Will US stop arming Saudi attackers in Yemen? Elizabeth Warren responds. Sort of.

The World
A car falls as it is being lifted by a crane at the site of a Saudi-led air strike in Yemen's capital Sanaa

A doctoral student at Harvard University has launched a petition calling on Congress to end US support for Saudi-led airstrikes on Yemen, the country where she was born and where much of her family still lives.

“I have family all over Yemen” says Shireen Al-Adeimi, who was born in Aden, the southern port city that was the scene of heavy fighting this summer. Al-Adeimi, a Canadian citizen who left Yemen at age 12, stays in touch with extended family members that remain in Aden and across the country. “It’s a large family,” she says. 

The Yemen civil war pits a rebel group from Yemen’s north, the Houthis, against forces loyal to Yemeni president Abdu Rabbu Mansour Hadi. The besieged Yemeni president found refuge in Riyadh, Saudi Arabia in March and requested military support from a coalition of Arab allies led by the Saudis and including the United Arab Emirates. Both countries buy jet fighters and bombs from the United States.

Al-Adeimi says that her relatives inside Yemen support different sides of the civil war. "My strategy is to just not talk about the political affiliations, because it's not constructive. The common denominator is that everybody is suffering." And they are all equally vulnerable to the coalition airstrikes. "They never know whether they will be next," Al-Adeimi points out.

Shireen Al-Adeimi

Shireen Al-Adeimi

Credit:

Shireen Al-Adeimi

Nearly 2,000 civilians have been killed by airstrikes, according to figures released by the Office of the UN High Commissioner for Human Rights. And, like most Yemenis, Al-Adeimi's family must cope with shortages of food, fuel and medical supplies restricted by the Saudi-enforced naval blockade of Yemen.

Both the air campaign and the blockade are conducted with logistical and intelligence assistance from the United States and Britain. Al-Adeimi wants to interrupt that assistance.

“The perpetrators of this war are many,” she writes in her petition. “But the only victims are the Yemeni people. The people of Yemen are not at war with the United States, Saudi Arabia, or any other foreign or local agent. However, since March 26th of this year, they have endured countless airstrikes on residential homes, factories, schools, aid offices and refugee camps. To date," her petition continues, "airstrikes have killed more than 4,500 Yemenis, with an average of 30 deaths each day. Additionally, the Saudi-led coalition has already committed at least one war crime: the bombing of a residential area in Al-Mokha on July 24th, 2015 that killed at least 120 civilians and wounded dozens more."

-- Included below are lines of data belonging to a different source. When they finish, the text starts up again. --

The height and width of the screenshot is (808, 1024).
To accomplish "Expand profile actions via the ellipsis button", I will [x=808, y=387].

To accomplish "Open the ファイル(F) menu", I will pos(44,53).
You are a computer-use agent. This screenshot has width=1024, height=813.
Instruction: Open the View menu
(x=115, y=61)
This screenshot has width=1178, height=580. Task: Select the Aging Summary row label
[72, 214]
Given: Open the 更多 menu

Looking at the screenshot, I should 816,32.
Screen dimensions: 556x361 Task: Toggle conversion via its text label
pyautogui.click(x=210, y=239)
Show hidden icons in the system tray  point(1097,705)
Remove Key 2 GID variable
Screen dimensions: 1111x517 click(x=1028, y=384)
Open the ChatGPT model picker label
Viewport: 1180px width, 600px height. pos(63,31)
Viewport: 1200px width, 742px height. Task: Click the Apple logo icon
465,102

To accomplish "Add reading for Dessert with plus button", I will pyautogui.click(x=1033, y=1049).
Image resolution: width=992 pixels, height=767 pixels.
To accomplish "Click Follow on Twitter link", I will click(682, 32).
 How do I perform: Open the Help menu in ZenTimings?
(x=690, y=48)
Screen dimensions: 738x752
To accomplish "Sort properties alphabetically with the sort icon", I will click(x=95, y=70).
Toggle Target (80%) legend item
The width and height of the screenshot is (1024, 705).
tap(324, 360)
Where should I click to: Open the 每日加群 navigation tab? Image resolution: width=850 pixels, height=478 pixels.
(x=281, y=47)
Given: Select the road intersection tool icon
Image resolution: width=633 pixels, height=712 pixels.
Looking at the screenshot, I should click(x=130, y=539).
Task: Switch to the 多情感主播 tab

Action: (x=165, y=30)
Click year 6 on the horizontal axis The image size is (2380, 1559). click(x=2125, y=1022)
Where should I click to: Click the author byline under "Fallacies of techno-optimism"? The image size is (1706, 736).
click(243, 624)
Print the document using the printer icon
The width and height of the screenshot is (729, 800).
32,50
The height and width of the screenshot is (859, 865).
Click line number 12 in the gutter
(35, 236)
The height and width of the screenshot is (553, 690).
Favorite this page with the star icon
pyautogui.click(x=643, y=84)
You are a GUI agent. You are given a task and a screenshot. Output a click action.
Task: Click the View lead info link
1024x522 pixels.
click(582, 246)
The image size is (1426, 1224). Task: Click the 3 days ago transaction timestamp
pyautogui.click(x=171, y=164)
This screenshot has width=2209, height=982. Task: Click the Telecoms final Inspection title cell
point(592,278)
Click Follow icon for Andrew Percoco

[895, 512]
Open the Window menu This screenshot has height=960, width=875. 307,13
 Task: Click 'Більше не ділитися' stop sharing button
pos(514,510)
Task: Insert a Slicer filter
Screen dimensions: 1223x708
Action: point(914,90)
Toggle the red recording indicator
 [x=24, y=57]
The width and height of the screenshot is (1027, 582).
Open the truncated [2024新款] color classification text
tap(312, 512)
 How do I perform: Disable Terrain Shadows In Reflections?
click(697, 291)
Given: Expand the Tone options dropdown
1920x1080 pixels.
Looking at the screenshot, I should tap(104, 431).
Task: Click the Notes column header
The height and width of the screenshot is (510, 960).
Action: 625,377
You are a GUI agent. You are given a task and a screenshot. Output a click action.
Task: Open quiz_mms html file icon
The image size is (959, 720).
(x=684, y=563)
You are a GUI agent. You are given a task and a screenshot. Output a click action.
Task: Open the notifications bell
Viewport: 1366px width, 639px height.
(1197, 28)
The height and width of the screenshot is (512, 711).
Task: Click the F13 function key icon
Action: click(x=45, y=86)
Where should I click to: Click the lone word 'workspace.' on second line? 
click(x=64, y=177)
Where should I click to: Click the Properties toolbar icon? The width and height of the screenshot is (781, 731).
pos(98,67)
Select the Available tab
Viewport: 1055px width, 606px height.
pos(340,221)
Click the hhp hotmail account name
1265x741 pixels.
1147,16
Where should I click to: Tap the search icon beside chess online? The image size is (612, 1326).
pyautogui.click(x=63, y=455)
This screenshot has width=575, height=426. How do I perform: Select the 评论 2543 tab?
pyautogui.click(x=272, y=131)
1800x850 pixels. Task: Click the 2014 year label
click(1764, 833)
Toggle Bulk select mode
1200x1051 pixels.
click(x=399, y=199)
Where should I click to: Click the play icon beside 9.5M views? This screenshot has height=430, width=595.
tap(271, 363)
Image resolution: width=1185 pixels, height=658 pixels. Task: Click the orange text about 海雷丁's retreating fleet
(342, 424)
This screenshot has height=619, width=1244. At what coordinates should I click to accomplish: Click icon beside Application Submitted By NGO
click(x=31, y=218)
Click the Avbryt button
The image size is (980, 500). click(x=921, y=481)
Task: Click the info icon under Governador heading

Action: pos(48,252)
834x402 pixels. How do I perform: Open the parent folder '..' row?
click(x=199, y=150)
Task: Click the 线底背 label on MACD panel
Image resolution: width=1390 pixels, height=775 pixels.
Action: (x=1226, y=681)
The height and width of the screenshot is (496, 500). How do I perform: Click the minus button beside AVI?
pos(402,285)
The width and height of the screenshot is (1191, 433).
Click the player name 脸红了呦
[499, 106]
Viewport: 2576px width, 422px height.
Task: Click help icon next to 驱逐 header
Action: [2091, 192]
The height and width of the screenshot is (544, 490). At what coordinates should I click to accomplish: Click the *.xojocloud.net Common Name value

Al-Adeimi says that working on the petition has given her something positive to do for Yemen here in the United States. "I'm hoping to get a lot of attention here, but some of the comments that I'm getting on this petition are from Yemen, and people are like 'Hello, we're here, hello world, hello USA - is anybody hearing us?'"

Initial response to her plea in the United States has been positive. "Senator (Elizabeth) Warren responded to my letter," Al-Adeimi posted on Twitter.

While the Massachusetts senator's letter expressed concern about the humanitarian crisis in Yemen, it did not address continued US support of the Saudi-led airstrikes. "It was a bit disappointing to me," Al-Adeimi says, "because she doesn't acknowledge the responsibility of Saudi Arabia. They are more responsible for casualties than any other group in Yemen."

Nonetheless, Al-Adeimi remains hopeful. "A petition, I think, can raise awareness among people who don't know much about the situation ... I felt that something like this could bring people's attention, and could call on our government to ... put pressure on one of their closest allies, Saudi Arabia. And so, I'm hoping that people could have a conversation; they could speak to their representatives and make some noise, because nobody else is talking about it."